To prepare for the future, the defense sector soon has to find ways to stem the brain drain, a crisis that has been predicted for years.
“Smart young people don’t want to work in an environment filled with inertia and no ability to stay current and on the technical edge,” said A.J. Clark, CEO of Thermopylae, a small information-technology contractor that works with defense and intelligence agencies.
Young IT engineers, he said, “see little future in the defense industry and are looking to other industries to flex their technical muscle.” In his own company, where about 40 percent of the business comes from federal contracts, “our challenge is to keep the innovative engineers interested in solving problems for the government,” Clark said. Because the government is late to embrace the latest technologies in hot areas — such as mobile, cloud computing and data analysis — the brighter and more skilled employees get frustrated, he said. For contractors, one solution is to capture commercial work to keep engineers motivated and up-to-date with technology.
Many high-tech firms are dismayed to see the Defense Department getting away from the cutting edge of technology, said Clark. “People [in government] are more careful, and concerned about taking any kind of risk.” But there is still hope that innovation eventually will make a comeback eventually, said Clark. “I foresee decision makers having a strong appetite to catch back up. There will be opportunities once resources break loose. It takes money to transition from one technology to the next.”
With a budget agreement in place and the prospect of two drama-free fiscal years, defense industry has reason to be optimistic. But the sector is still in for painful retrenching. Defense and aerospace firms have shed at least 160,000 jobs over the past five years, and an anticipated wave of corporate mergers and acquisitions could increase the pink slip toll.
The Pentagon’s top suppliers have been preparing for a downturn for several years. Lockheed Martin Corp., the nation’s largest defense contractor, shrank its workforce from 146,000 employees to 116,000 since 2008. More layoffs are scheduled for 2015. The nature of federal contracting is such that the repercussions of program cancellations and delays take years to trickle down to the industrial base.
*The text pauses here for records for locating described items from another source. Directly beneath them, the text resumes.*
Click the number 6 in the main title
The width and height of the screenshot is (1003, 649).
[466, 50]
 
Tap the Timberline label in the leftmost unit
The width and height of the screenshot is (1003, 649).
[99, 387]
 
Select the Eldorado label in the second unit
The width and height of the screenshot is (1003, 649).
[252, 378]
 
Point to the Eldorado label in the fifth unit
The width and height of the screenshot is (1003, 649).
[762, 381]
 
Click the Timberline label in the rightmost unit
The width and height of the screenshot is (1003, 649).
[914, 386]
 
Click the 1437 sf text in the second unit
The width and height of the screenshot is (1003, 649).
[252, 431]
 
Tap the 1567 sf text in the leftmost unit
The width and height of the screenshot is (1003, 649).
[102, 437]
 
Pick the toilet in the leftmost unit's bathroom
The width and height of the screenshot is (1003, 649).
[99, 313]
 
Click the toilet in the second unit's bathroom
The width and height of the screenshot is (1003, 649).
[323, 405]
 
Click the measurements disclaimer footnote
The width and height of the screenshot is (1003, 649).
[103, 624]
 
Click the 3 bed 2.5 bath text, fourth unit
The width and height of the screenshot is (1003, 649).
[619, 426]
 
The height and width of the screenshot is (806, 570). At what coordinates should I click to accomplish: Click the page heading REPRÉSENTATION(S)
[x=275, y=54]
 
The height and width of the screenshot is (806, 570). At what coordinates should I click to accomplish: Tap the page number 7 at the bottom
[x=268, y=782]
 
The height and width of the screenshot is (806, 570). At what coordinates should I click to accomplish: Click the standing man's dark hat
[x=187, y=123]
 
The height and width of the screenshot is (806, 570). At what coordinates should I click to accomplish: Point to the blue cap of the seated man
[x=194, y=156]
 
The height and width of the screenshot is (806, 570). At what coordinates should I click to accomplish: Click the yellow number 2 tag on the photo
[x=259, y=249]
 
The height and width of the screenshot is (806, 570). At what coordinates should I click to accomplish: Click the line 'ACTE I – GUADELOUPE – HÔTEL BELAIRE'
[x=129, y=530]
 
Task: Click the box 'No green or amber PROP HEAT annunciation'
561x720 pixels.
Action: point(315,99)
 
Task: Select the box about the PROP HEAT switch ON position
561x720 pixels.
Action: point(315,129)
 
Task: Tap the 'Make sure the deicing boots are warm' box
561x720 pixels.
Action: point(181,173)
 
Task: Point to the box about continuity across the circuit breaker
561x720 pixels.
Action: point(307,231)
Industry advocates worry that the Pentagon and Congress have not yet fully grasped the perilous state of the defense sector. Just because the stock prices of a handful of defense companies are at historic highs does not mean companies are “sitting here, fat, dumb and happy,” Marrone said. “There has been an enormous amount of effort to scale down operations, doing things that the Defense Department has been talking about doing but hasn’t done in an effective way.” The job losses are real, he said. “The industrial base is not made up of six companies.” There are thousands of small companies whose fate is uncertain.
The newly signed budget agreement certainly softens the decline in defense spending. For industry, one bright spot in the agreement is that it stabilizes defense spending above historical levels. Another is an attempt by legislators to push forward politically tough spending reforms that could benefit industry in the long run. To offset some of the sequester rollbacks, the budget deal calls for cost-of-living adjustments to military pensions to be reduced to 1 percent below inflation for retirees under the age of 62. Supporters of the hugely politically unpopular measure argue that these are moderate reductions considering that, since 2000, military personnel costs have doubled while the active-duty force has shrunk by 10 percent.
Even this relatively small adjustment to military benefits is remarkable, Rumbaugh noted, because it constitutes a transfer of spending from personnel costs to operations and modernization. This budget deal, he said, is a “heck of a holiday present for the defense establishment.”